Show that $\sum_{k=0}^{\infty}k^2x^k= \frac{x(1+x)}{(1-x)^3}$ for $0 < |x| < 1$

Question

Show that $$\sum_{k=0}^{\infty}k^2x^k= \frac{x(1+x)}{(1-x)^3}$$ for $0 < |x| < 1$.

(This is appendix question A.1-3 from Introduction to Algorithms by Cormen)

Answer 1

Hint: $$\sum_{k=0}^{\infty}k^2x^k= x\sum_{k=0}^{\infty}k^2x^{k-1}= x\frac{d}{dx}\sum_{k=0}^{\infty}kx^k$$

Can you follow on from this?

Edit: some more detail:

The idea with a question like this is to transform the question into something we already know. In this case, the sum looks remarkably similar to $$\sum_{k=0}^\infty x^k = \frac{1}{1-x} \text{ for } 0<x<1$$

Can you see a way to transform (perhaps by differentiating) the original sum into the simpler one above?

INFORMATION PROVIDED:
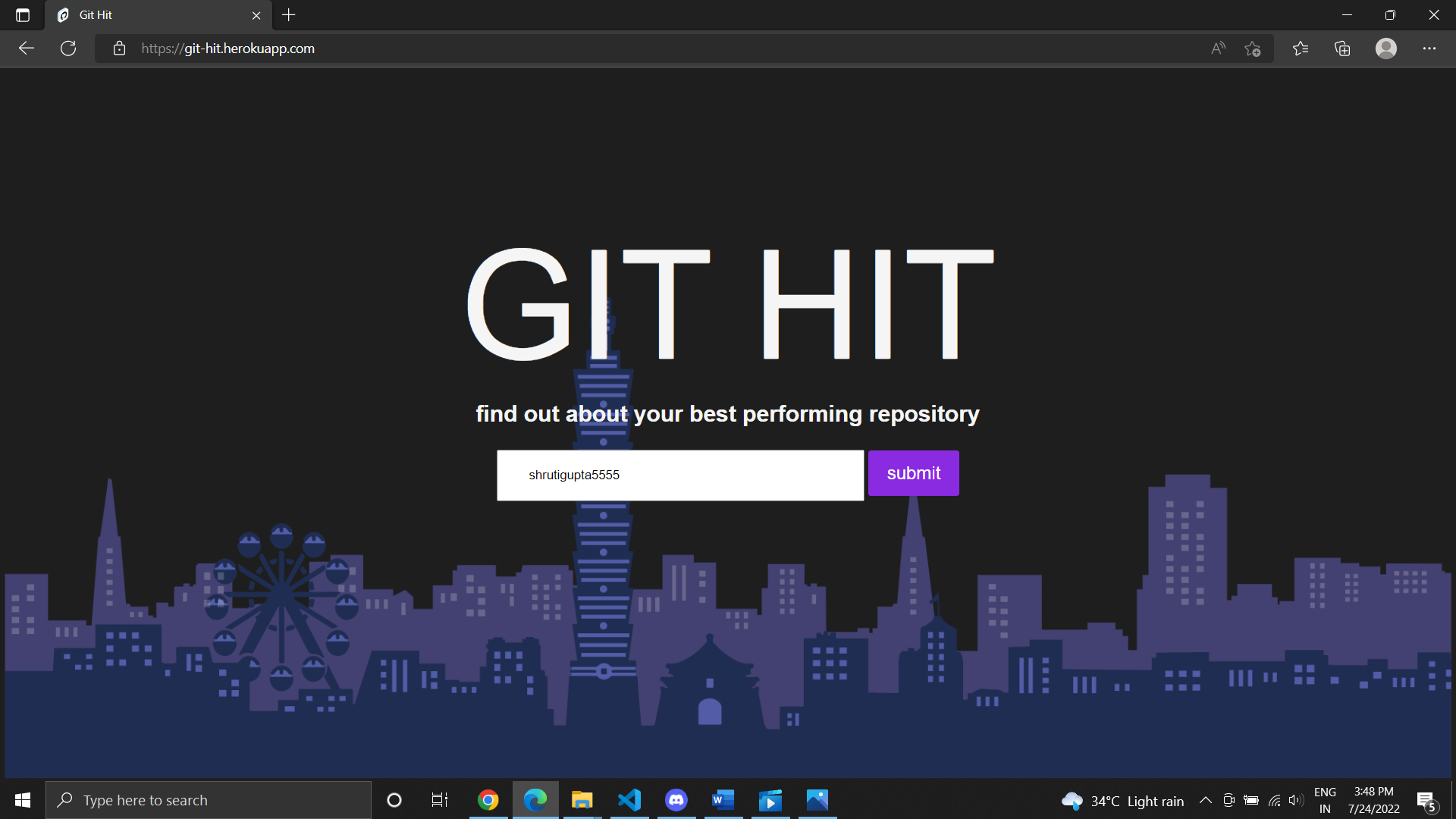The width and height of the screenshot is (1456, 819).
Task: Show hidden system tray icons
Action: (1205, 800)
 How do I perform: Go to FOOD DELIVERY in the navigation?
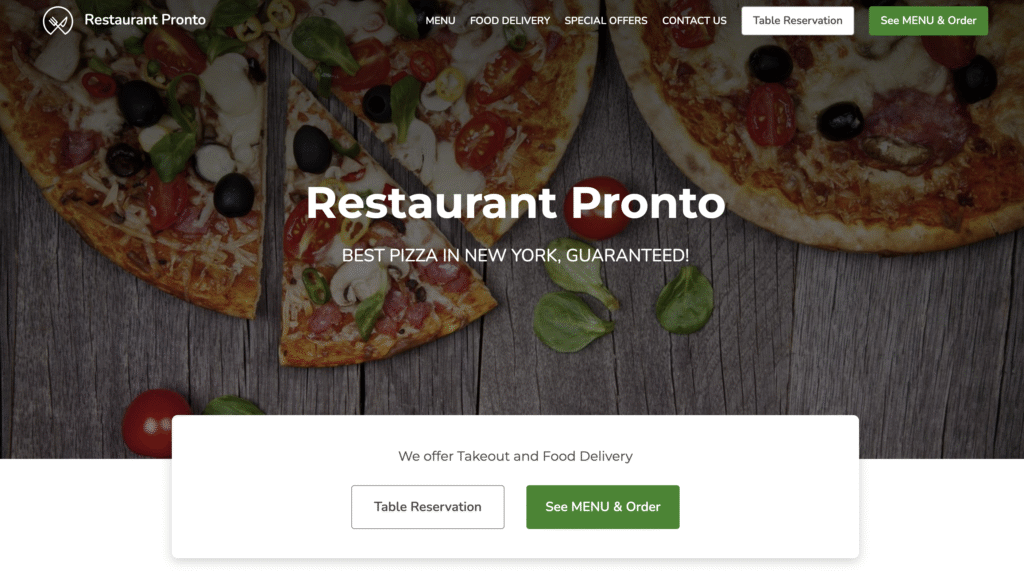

EXERCISE TASKS:
1. Decide whether each statement agrees with the thread, answering yes or no and quoting the words of the thread that settle it: (a) the problem is taken from an appendix of Introduction to Algorithms; (b) the identity is claimed for all x with |x| < 2; (c) the answer suggests integrating the original sum.
2. According to the thread, what is the number of the appendix question being asked?
3. Write out every distinct infinite sum (sigma expression) that appears in the thread.
The lines have no connection to the thread.

ANSWERS TO THE PROBLEMS:
1.
(a) Yes: "This is appendix question A.1-3 from Introduction to Algorithms by Cormen"
(b) No: "for $0 < |x| < 1$"
(c) No: "perhaps by differentiating"

2. A.1-3

3.
$\sum_{k=0}^{\infty}k^2x^k$
$\sum_{k=0}^{\infty}k^2x^{k-1}$
$\sum_{k=0}^{\infty}kx^k$
$\sum_{k=0}^\infty x^k$